Architecture
CODA (see figure below) extends UIMA with specific capabilities for populating RDF datasets and evolving ontology vocabularies with information mined from unstructured (or semistructured) content.
A primary contribution over the standard UIMA pipeline is the introduction of a concrete Analysis Engine (CODA Analysis Engine) targeting the evolution of RDF datasets (Target RDF Dataset in figure), intended indistinctly as knowledge bases or ontology vocabularies. The Analysis Engine delegates domain specific tasks to external components which can be automatically discovered on the Web and deployed into a local repository (CODA Local Repository).
The typical input of CODA is thus an UIMA Analysis chain, together with its associated CAS (for storing UIMA annotations) and the UIMA Type System used to model the data in the CAS. The input is then completed by a PEARL document (more later) detailing how the UIMA metadata is converted into RDF triples.
Exploding the UIMA Analysis Engine
The main task of CODA is to project UIMA metadata contained in a CAS into user defined RDF graph patterns based on a vocabulary of choice.
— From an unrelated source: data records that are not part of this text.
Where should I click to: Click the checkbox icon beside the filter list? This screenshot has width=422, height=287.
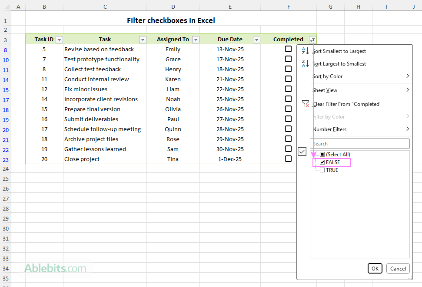[x=302, y=152]
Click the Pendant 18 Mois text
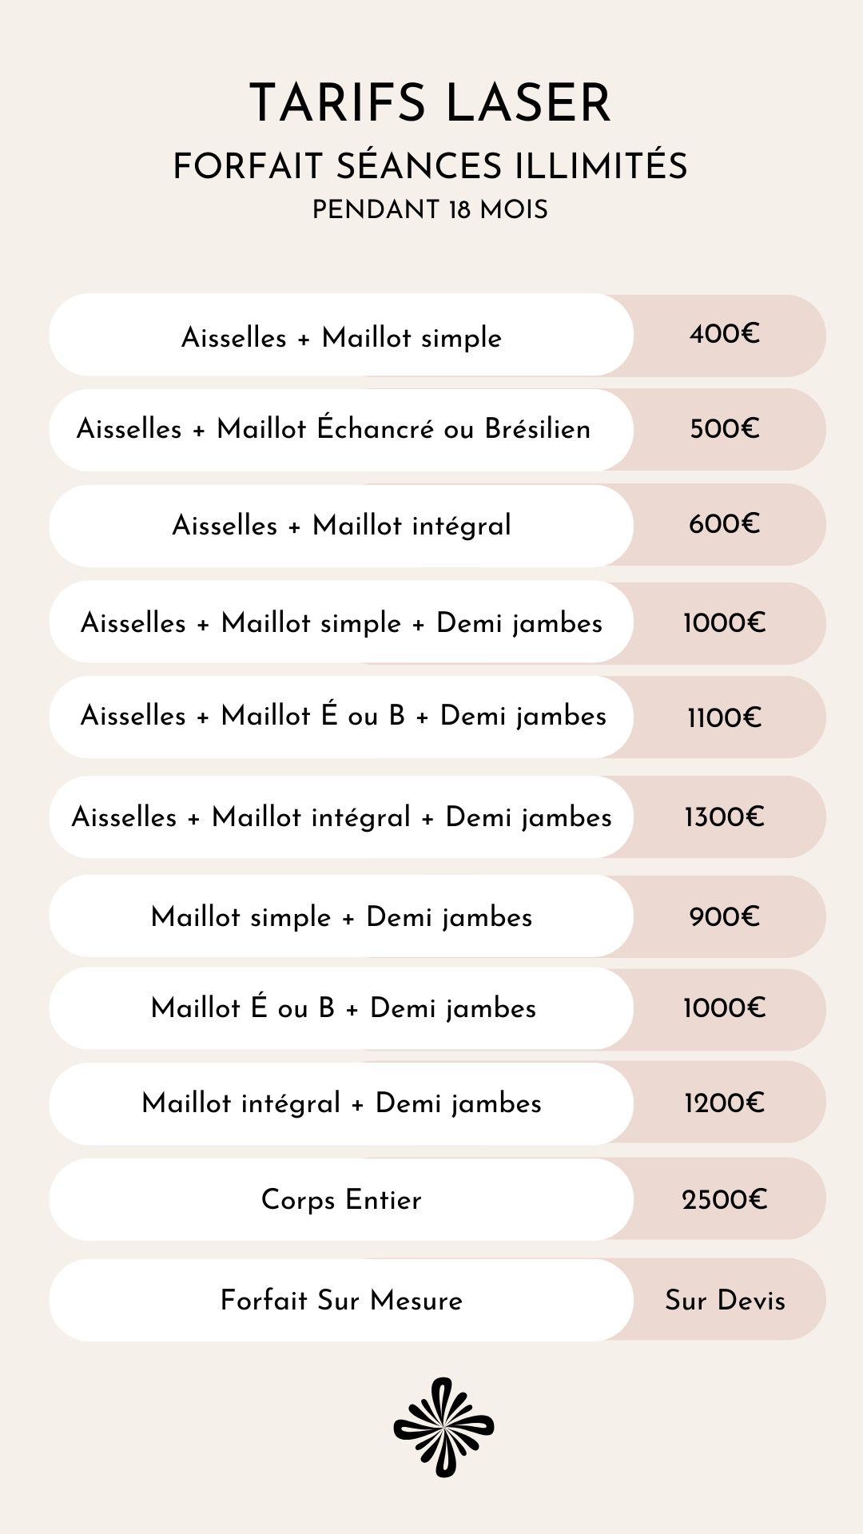The image size is (863, 1534). [x=430, y=210]
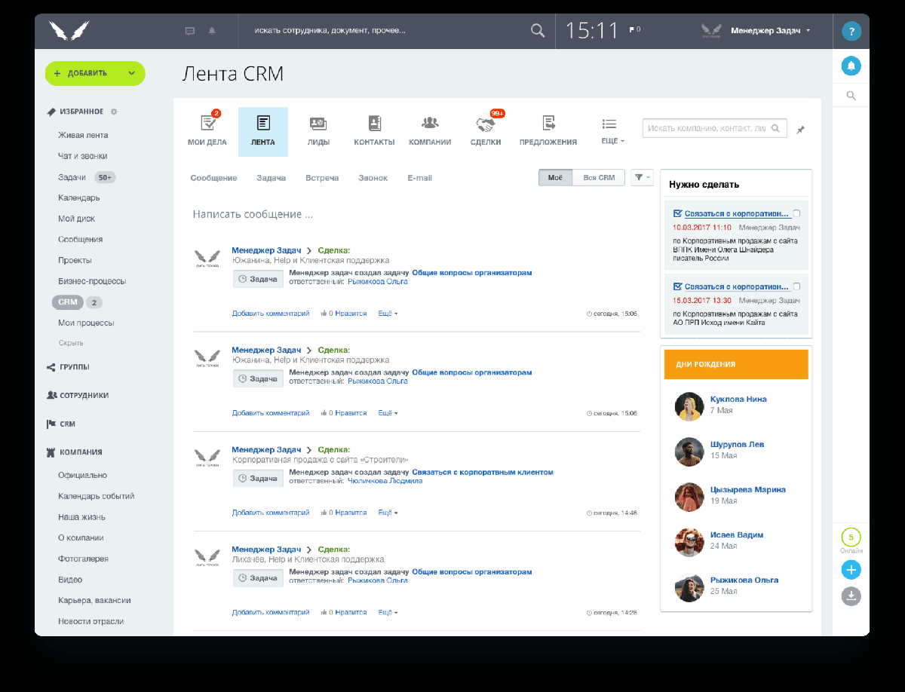Screen dimensions: 905x692
Task: Select the Встреча tab
Action: click(x=322, y=178)
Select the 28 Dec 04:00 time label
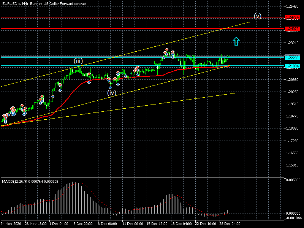 (230, 224)
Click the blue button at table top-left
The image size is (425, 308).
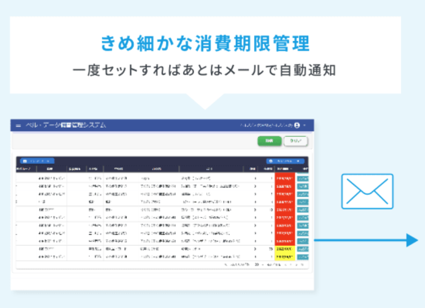[37, 161]
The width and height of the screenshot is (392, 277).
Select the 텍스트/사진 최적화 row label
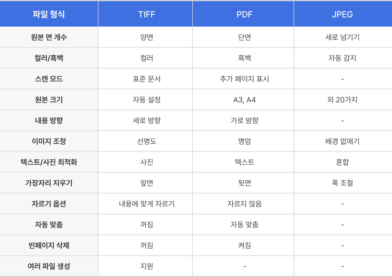click(49, 162)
The projection of UIMA metadata into RDF triples is a complex process including the following activities:
- Select relevant content from within the UIMA CAS;
- Turn entities in this content into RDF nodes;
- Build an RDF graph from a user defined graph pattern, binding the produced RDF nodes through triples.
In order to support the user in the specification of this process, CODA provides a rule-based pattern matching and transformation language, called PEARL. (ProjEction of Annotations Rule Language)
The PEARL Execution Engine is the component implementing the PEARL operational semantics. This engine orchestrates the triplification process, executing PEARL rules against the CASes produced by the UIMA workflow and generating triples out of it.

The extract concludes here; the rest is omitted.